Saved data entries:
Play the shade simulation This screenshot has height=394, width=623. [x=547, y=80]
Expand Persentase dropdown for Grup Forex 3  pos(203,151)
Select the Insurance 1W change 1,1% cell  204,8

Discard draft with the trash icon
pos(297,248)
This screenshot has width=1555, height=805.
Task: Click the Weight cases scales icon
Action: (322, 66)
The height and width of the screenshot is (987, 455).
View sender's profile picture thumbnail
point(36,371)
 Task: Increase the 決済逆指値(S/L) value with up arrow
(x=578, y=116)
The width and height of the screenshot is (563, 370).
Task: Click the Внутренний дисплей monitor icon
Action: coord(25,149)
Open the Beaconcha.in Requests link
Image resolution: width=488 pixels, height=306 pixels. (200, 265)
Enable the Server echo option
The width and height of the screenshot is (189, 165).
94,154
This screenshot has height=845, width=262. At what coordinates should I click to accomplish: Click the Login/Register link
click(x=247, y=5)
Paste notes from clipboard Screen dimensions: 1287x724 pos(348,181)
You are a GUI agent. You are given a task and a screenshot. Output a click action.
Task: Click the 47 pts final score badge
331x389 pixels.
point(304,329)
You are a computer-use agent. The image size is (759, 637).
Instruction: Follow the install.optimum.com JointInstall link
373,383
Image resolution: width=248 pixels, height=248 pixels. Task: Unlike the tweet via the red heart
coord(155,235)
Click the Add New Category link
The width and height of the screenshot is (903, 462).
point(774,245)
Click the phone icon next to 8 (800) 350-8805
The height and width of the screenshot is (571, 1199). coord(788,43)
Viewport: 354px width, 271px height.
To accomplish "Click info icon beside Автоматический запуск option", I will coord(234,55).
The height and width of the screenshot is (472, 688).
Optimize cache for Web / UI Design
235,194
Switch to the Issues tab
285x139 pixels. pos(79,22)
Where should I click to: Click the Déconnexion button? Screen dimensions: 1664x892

Brief: In this exercise, the data above is to be printed exactly.

Response area:
Play the shade simulation This screenshot has height=394, width=623. [x=547, y=80]
Expand Persentase dropdown for Grup Forex 3  pos(203,151)
Select the Insurance 1W change 1,1% cell  204,8

Discard draft with the trash icon
pos(297,248)
This screenshot has width=1555, height=805.
Task: Click the Weight cases scales icon
Action: (322, 66)
The height and width of the screenshot is (987, 455).
View sender's profile picture thumbnail
point(36,371)
 Task: Increase the 決済逆指値(S/L) value with up arrow
(x=578, y=116)
The width and height of the screenshot is (563, 370).
Task: Click the Внутренний дисплей monitor icon
Action: coord(25,149)
Open the Beaconcha.in Requests link
Image resolution: width=488 pixels, height=306 pixels. (200, 265)
Enable the Server echo option
The width and height of the screenshot is (189, 165).
94,154
This screenshot has height=845, width=262. At what coordinates should I click to accomplish: Click the Login/Register link
click(x=247, y=5)
Paste notes from clipboard Screen dimensions: 1287x724 pos(348,181)
You are a GUI agent. You are given a task and a screenshot. Output a click action.
Task: Click the 47 pts final score badge
331x389 pixels.
point(304,329)
You are a computer-use agent. The image size is (759, 637).
Instruction: Follow the install.optimum.com JointInstall link
373,383
Image resolution: width=248 pixels, height=248 pixels. Task: Unlike the tweet via the red heart
coord(155,235)
Click the Add New Category link
The width and height of the screenshot is (903, 462).
point(774,245)
Click the phone icon next to 8 (800) 350-8805
The height and width of the screenshot is (571, 1199). coord(788,43)
Viewport: 354px width, 271px height.
To accomplish "Click info icon beside Автоматический запуск option", I will coord(234,55).
The height and width of the screenshot is (472, 688).
Optimize cache for Web / UI Design
235,194
Switch to the Issues tab
285x139 pixels. pos(79,22)
Where should I click to: Click the Déconnexion button? Screen dimensions: 1664x892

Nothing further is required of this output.